(Beginning of Data for processing)
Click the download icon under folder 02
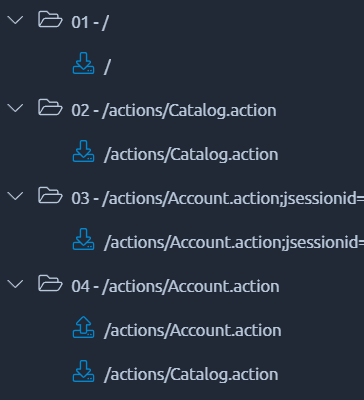 [83, 151]
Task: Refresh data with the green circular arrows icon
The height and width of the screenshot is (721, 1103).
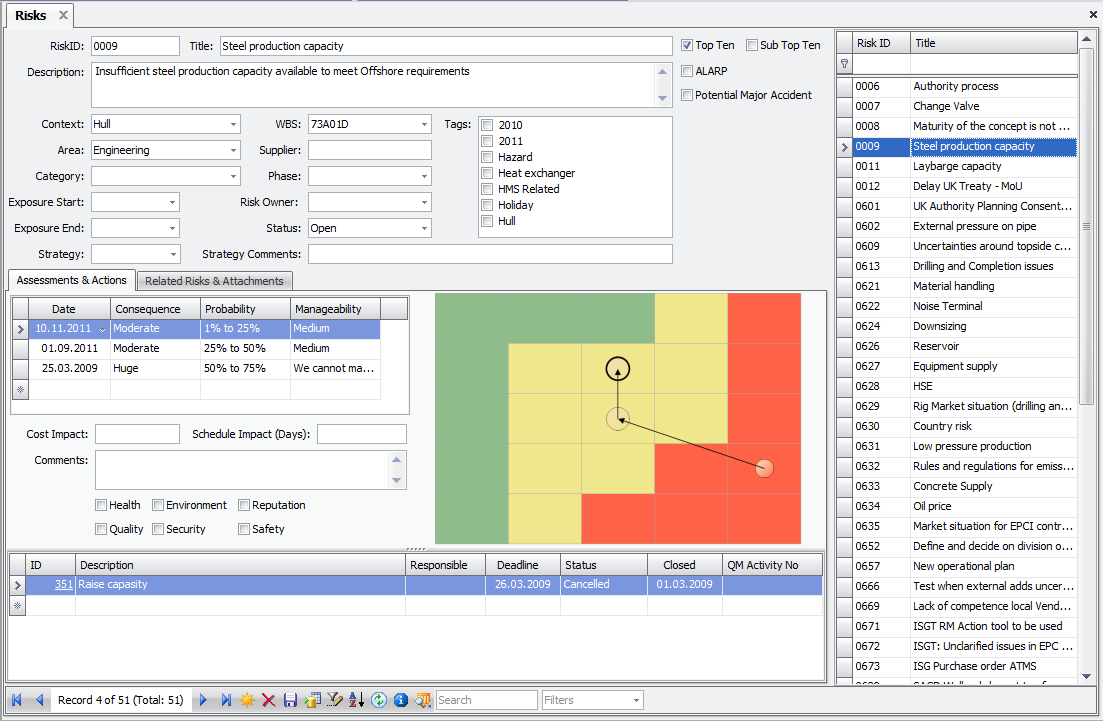Action: [x=379, y=700]
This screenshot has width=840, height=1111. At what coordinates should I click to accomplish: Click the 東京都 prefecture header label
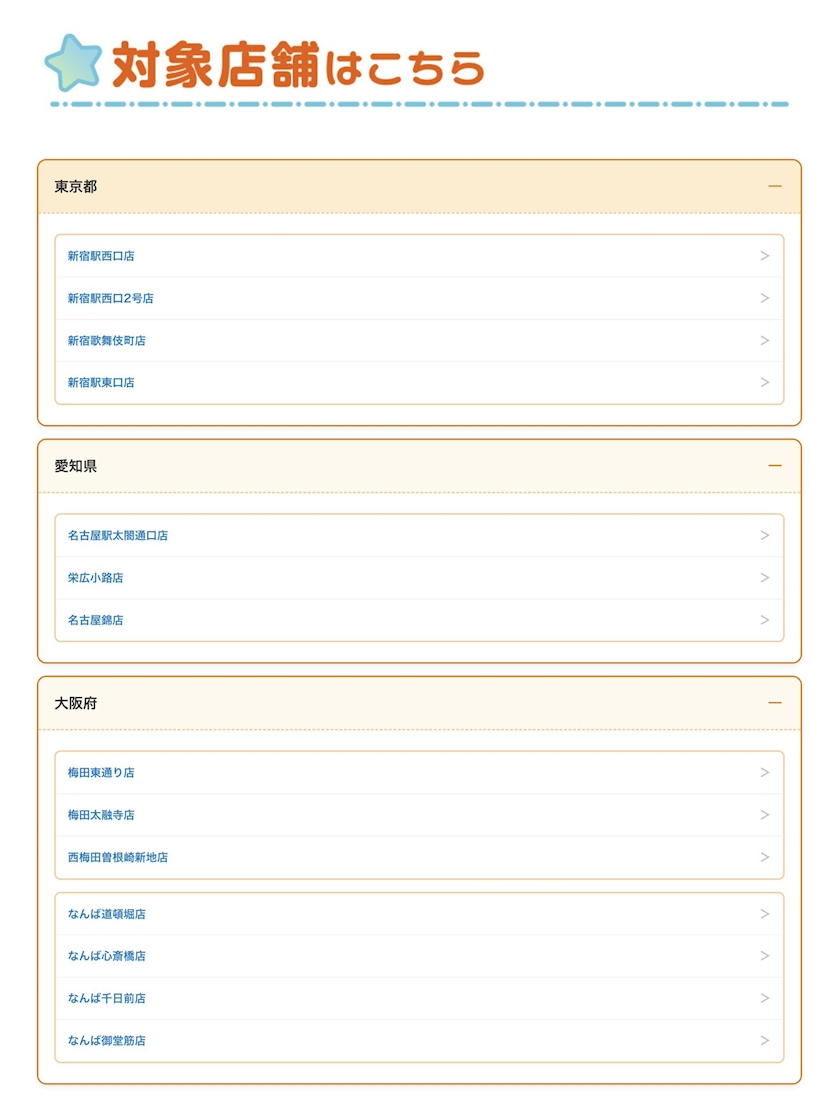tap(76, 187)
(End of Data for processing)
Word for word, retype the lines from the one with "Task: Refresh data" through the final line of the data, both included. No pictures belong in the copy.

Task: Refresh data with the green circular arrows icon
The height and width of the screenshot is (721, 1103).
Action: [x=379, y=700]
This screenshot has width=840, height=1111. At what coordinates should I click to accomplish: Click the 東京都 prefecture header label
tap(76, 187)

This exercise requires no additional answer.